**Arbeitsauftrag**
Greif bitte den Text zur EU-Fusionskontrolle weiter unten auf und führe ihn nach seinem letzten Satz fort.

**Seitenauszug**
┌──
Die Politik, allen voran Deutschland und Frankreich, fordere nun einer Lockerung des EU-Wettbewerbsrechts und die Schaffung »europäischer Champions«. Ist die Fusionskontrolle wirklich ein Hindernis für die Wettbewerbsfähigkeit europäischer Unternehmen?
- Nach Ansicht von Clemens Fuest, Präsident des ifo Instituts und Professor an der Ludwig-Maximilians-Universität München, habe der Schutz des Wettbewerbs im Europäischen Binnenmarkt bisher gut funktioniert. Dass nationale Regierungen durch eine weitere Lockerung der Fusionskontrolle zu sachgerechteren Entscheidungen kämen, sei wenig wahrscheinlich. Ziel europäischer Politik sollte nicht die Abschottung der europäischen Märkte gegenüber internationaler Konkurrenz, sondern die Öffnung der ausländischen Märkte sein.
- Auch Achim Wambach, Vorsitzender der Monopolkommission und Präsident des ZEW – Leibniz-Zentrum für Europäische Wirtschaftsforschung, Mannheim, sieht den "Schlüssel zum Umgang mit dem chinesischen Staatskapitalismus" in der Außenwirtschaftspolitik. Deutschland müsse im Interesse seiner Wirtschaft auf die Beseitigung bestehender Ungleichheiten und Benachteiligungen hinwirken.
└──
(Datensätze zum Zeigen auf Text und Elemente)
┌──
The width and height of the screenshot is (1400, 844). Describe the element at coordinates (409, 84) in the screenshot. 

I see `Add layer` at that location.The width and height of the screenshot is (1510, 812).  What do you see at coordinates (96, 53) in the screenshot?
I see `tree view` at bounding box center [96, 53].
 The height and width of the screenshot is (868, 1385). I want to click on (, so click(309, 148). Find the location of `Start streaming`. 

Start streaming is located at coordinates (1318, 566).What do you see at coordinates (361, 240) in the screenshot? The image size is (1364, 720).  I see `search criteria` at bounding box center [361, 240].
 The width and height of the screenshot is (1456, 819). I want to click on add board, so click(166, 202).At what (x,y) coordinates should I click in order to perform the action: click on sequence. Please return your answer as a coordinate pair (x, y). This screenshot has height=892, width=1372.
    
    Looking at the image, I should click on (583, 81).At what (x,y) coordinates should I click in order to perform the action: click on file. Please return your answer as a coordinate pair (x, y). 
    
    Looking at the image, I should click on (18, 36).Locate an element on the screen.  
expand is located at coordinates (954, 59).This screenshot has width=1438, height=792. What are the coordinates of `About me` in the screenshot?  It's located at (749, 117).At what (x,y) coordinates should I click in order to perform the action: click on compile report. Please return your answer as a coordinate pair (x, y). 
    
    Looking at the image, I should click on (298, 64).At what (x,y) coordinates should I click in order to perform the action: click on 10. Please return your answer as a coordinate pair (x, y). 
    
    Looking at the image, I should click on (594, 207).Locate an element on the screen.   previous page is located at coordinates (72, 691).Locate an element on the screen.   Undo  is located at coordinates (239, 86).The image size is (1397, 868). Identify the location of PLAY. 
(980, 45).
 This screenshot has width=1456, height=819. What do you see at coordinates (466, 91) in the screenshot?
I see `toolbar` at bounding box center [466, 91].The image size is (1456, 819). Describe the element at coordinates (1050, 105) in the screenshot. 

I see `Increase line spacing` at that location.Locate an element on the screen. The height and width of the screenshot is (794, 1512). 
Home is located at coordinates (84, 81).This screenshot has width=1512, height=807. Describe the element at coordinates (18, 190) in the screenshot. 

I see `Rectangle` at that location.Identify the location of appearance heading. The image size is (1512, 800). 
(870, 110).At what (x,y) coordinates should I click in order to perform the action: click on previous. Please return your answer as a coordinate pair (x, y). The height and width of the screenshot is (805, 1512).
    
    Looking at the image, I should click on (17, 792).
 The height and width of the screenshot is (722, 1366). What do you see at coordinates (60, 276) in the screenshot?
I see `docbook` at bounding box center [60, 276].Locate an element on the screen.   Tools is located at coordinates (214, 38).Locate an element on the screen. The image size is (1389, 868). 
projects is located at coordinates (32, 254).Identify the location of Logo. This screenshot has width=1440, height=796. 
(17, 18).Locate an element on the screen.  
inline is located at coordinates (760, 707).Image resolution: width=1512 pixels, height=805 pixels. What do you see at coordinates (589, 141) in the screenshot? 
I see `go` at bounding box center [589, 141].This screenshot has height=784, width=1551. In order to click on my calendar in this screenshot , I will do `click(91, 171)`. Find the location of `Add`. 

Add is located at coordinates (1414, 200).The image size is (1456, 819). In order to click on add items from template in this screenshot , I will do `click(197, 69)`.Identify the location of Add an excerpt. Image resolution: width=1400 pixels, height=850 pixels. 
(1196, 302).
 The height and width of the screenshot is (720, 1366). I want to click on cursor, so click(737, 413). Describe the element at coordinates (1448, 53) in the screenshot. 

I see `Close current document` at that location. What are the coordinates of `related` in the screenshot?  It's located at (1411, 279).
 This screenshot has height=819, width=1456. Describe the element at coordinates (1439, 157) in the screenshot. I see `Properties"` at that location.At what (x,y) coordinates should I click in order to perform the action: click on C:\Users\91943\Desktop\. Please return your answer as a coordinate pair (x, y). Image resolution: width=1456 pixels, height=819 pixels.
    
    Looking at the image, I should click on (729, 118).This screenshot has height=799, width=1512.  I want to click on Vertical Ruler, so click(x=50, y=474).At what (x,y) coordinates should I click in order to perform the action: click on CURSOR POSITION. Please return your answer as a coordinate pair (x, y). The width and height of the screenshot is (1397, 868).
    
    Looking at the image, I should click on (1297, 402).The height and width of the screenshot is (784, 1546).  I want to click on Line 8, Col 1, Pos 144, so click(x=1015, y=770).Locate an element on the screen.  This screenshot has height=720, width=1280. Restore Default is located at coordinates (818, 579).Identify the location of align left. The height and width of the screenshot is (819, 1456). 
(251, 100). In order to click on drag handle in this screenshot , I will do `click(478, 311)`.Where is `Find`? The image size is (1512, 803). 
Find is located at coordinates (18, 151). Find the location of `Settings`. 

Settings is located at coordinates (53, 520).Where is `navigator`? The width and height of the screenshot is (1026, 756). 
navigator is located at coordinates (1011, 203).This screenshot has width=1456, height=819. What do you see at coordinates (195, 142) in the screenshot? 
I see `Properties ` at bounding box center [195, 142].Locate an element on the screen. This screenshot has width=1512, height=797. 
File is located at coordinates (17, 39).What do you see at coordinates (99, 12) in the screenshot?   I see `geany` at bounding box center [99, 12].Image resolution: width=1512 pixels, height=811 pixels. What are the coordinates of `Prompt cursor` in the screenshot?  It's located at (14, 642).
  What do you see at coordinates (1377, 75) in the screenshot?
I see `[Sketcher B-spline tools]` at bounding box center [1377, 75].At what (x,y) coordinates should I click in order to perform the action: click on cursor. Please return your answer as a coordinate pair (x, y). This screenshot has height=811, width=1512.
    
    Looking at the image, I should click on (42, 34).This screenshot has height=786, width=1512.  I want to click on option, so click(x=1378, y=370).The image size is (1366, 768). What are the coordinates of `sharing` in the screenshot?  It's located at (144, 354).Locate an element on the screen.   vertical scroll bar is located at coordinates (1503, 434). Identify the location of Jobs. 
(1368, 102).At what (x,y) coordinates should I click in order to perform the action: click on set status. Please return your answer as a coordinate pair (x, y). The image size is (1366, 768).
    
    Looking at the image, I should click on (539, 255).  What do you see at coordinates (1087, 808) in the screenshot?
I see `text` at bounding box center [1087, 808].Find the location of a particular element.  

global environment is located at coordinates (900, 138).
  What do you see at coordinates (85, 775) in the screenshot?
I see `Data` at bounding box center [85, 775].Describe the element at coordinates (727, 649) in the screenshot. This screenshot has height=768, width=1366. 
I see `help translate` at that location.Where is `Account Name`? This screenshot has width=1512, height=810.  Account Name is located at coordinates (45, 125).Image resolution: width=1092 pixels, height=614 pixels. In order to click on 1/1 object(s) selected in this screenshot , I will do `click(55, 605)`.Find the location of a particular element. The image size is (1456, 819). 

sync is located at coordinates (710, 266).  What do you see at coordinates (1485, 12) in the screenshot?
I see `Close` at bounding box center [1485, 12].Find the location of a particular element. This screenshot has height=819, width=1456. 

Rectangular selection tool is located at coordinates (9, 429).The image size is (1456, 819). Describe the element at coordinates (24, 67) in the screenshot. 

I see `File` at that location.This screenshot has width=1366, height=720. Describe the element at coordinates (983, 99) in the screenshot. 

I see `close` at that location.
└──
**Gelöste Aufgabe**
- Massimo Motta, Universitat Pompeu Fabra, und Martin Peitz, Universität Mannheim, unterstreichen, dass die gegenwärtigen wettbewerblichen Bestimmungen der Bildung von nationalen und europäischen Champions nicht im Weg stehen. Zudem seien europäische Firmen auf Nicht-EU-Märkten erfolgreich, wenn sie einfachen Zugang zu diesen Märkten hätten. Dies erfordere insbesondere wachsame und unabhängige Wettbewerbsbehörden.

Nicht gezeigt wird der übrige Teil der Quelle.